ArgusFlow

Argus Smart Product Linker

Automatically link identical products across datasets. Our AI understands that "iPhone 15" and "Apple iPh 15" are the same device, even when the titles differ.

bash β€” argus-matcher
➜~
Response (200 OK):
{
  "matches": [
    {"id": 4021, "score": 0.992, "name": "Sony WH-1000XM5B - Black"},
    {"id": 4022, "score": 0.985, "name": "Sony Wireless NC Headphones XM5"},
    {"id": 9910, "score": 0.720, "name": "Sony LinkBuds S"}
  ]
}
Process completed in 42ms
➜ ~

Matches That Keywords Miss

Traditional keyword-based search fails when product names contain typos, different word orders, or abbreviations. The Argus Matcher uses deep learning (Sentence Transformers) to understand the "semantic meaning" of your data. It converts product info into vector embeddings, allowing you to find matches based on context rather than just characters.

Why It’s a Game Changer

  • Vector-Based Intelligence: Uses AI models to identify products that are conceptually identical but textually different.
  • Blazing-Fast Search: Implements FAISS (Facebook AI Similarity Search) to handle millions of products in milliseconds.
  • Self-Improving Pipeline: Includes a background process to fine-tune the model using your own database for maximum precision.
  • Secure & Private: Runs locally on your own hardware. Your proprietary product data never leaves your infrastructure.

API Usage: Match by Text

Provide unstructured text (like a name or description) and find the best matches currently in your search index.

curl -X POST "http://localhost:8004/api/v1/match/text" \
-H "Content-Type: application/json" \
-H "x-api-key: default_dev_key" \
-d '{
  "text": "Coca-Cola Classic",
  "top_k": 3
}'
$ch = curl_init('http://localhost:8004/api/v1/match/text');
curl_setopt($ch, CURLOPT_POST, true);
curl_setopt($ch, CURLOPT_HTTPHEADER, [
    'Content-Type: application/json',
    'x-api-key: default_dev_key'
]);
curl_setopt($ch, CURLOPT_POSTFIELDS, json_encode([
    'text' => 'Coca-Cola Classic',
    'top_k' => 3
]));
curl_setopt($ch, CURLOPT_RETURNTRANSFER, true);
$response = json_decode(curl_exec($ch), true);
import requests

response = requests.post(
    "http://localhost:8004/api/v1/match/text",
    headers={"x-api-key": "default_dev_key"},
    json={"text": "Coca-Cola Classic", "top_k": 3}
)
print(response.json())
fetch('http://localhost:8004/api/v1/match/text', {
  method: 'POST',
  headers: {
    'Content-Type': 'application/json',
    'x-api-key': 'default_dev_key'
  },
  body: JSON.stringify({
    text: 'Coca-Cola Classic',
    top_k: 3
  })
})
.then(response => response.json())
.then(data => console.log(data));
{
  "query": "Coca-Cola Classic",
  "matches": [
    [1, 0.9999],
    [2, 0.9750],
    [3, 0.6812]
  ]
}
The 'matches' array returns tuples of [product_id, score]. In this example, ID 2 might be 'Coke Classic 1,5L Fles', correctly identified as a near-perfect match.

API Usage: Match by ID

Find similar items for a product that already exists in your database. The service fetches the product details and performs a similarity search.

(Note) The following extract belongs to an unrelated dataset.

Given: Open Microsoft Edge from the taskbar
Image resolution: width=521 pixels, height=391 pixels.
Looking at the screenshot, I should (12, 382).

curl -X POST "http://localhost:8004/api/v1/match/id" \
-H "Content-Type: application/json" \
-H "x-api-key: default_dev_key" \
-d '{
  "product_id": 1,
  "top_k": 3
}'

Quick Start (Demo Environment)

Run these commands from the `services/matcher/` directory to launch a demo populated with test data:

  1. Setup DB:
    make setup
  2. Train AI:
    make retrain
    (Finetunes the model & builds the index)
  3. Start Service:
    make up-dev
    (Available on port 8004)

Flexible Database Integration

The Matcher adapts to any SQL schema. You define the logic by setting these three key queries in your environment variables:

  • `DATABASE_QUERIES__TRAINING_PAIRS_QUERY`

    Fetches pairs of product IDs that are known matches (e.g., from a `product_matches` table) to be used as positive examples for fine-tuning.

  • `DATABASE_QUERIES__INDEXING_QUERY`

    Fetches all products that should be included in the FAISS search index. You must use `AS` to map your columns to the expected names (e.g., `product_id AS id`, `product_name AS title`).

  • `DATABASE_QUERIES__PRODUCT_BY_ID_QUERY`

    Fetches the full data for one or more products at runtime. This query must include the `:ids` placeholder.

The `demo.sql` file and the default queries in `docker-compose.dev.yml` provide a complete, working example of how the schema and queries work together.